Problem statement>
Write out the following listing's lines from the one with "The height and width of the screenshot is (404, 1024)." to the one with "Given: Toggle Italic formatting", exactly, with both included and no others.

Recorded data>
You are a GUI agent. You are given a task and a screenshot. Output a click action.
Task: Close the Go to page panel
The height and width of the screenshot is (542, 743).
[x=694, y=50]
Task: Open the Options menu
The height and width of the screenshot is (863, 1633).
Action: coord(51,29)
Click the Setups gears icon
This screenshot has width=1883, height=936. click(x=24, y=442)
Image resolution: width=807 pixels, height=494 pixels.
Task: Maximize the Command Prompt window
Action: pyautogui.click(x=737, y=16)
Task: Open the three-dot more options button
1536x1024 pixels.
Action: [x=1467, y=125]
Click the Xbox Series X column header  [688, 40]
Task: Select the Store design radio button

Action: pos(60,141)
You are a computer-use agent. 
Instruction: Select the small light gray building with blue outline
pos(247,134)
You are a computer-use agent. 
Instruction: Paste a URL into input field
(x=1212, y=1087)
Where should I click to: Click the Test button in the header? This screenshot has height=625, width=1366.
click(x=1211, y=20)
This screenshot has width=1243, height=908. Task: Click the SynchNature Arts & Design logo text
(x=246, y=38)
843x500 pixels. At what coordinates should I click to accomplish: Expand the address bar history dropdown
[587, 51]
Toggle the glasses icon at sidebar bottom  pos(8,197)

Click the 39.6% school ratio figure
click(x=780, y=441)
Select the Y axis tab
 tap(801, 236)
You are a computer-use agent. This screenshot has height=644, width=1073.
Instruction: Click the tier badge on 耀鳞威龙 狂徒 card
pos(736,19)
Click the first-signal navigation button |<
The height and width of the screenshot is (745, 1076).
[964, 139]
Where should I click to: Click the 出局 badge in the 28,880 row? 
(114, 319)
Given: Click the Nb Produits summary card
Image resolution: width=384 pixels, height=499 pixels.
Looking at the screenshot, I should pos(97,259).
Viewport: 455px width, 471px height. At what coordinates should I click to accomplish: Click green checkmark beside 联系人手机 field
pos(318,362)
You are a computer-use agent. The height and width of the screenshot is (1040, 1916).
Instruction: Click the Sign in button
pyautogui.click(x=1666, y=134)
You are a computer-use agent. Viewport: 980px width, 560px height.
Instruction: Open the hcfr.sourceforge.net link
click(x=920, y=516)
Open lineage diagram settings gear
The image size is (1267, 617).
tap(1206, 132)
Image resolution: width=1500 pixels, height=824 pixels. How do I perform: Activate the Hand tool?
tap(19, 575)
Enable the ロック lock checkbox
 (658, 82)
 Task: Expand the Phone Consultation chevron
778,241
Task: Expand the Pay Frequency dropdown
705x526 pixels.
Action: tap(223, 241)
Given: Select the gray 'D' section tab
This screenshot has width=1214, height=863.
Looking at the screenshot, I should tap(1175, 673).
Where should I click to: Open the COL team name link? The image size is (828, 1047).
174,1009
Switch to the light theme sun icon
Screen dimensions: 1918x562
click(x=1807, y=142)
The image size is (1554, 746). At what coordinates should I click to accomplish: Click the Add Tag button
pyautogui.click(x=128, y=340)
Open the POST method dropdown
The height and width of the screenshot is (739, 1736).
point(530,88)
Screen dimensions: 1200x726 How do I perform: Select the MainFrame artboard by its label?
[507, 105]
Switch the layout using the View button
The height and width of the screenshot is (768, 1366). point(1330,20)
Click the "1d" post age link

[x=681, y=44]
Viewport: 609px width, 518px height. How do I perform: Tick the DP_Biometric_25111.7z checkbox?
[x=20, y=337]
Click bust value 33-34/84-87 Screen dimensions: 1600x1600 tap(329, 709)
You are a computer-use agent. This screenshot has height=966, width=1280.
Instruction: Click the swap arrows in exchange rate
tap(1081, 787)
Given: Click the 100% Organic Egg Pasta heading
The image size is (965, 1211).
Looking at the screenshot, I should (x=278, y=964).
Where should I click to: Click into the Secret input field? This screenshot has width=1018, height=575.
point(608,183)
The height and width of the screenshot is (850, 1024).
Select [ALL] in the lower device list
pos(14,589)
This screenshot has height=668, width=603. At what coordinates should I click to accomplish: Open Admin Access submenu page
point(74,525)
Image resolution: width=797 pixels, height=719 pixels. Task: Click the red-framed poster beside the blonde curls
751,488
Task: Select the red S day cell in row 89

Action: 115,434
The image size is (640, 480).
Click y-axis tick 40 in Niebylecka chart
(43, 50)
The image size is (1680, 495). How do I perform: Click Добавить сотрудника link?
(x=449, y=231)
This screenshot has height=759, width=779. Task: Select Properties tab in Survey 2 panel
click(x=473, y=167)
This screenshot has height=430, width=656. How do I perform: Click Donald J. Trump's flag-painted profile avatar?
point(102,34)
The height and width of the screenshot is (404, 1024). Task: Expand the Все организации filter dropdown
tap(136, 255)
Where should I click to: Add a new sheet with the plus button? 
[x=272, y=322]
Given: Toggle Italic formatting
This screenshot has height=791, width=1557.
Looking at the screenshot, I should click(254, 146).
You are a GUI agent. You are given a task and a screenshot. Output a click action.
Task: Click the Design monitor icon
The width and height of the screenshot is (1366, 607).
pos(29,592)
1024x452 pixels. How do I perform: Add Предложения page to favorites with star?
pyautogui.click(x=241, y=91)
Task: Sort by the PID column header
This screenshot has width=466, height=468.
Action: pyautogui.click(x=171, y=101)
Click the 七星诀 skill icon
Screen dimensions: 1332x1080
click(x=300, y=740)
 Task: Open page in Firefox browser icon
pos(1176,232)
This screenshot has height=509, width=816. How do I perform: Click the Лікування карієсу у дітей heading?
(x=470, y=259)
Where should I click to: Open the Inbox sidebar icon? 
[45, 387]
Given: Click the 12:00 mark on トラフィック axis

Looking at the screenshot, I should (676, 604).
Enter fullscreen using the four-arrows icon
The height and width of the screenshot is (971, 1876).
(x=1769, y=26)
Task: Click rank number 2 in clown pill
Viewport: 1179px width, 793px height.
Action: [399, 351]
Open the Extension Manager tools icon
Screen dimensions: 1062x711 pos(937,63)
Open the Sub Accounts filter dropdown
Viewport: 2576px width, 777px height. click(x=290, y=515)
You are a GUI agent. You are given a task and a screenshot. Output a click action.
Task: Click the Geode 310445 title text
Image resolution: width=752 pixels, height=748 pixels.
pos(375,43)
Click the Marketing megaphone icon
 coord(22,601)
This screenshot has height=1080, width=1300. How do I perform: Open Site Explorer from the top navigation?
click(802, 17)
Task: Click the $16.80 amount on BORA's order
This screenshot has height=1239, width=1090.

Result>
The height and width of the screenshot is (404, 1024). Task: Expand the Все организации filter dropdown
tap(136, 255)
Where should I click to: Add a new sheet with the plus button? 
[x=272, y=322]
Given: Toggle Italic formatting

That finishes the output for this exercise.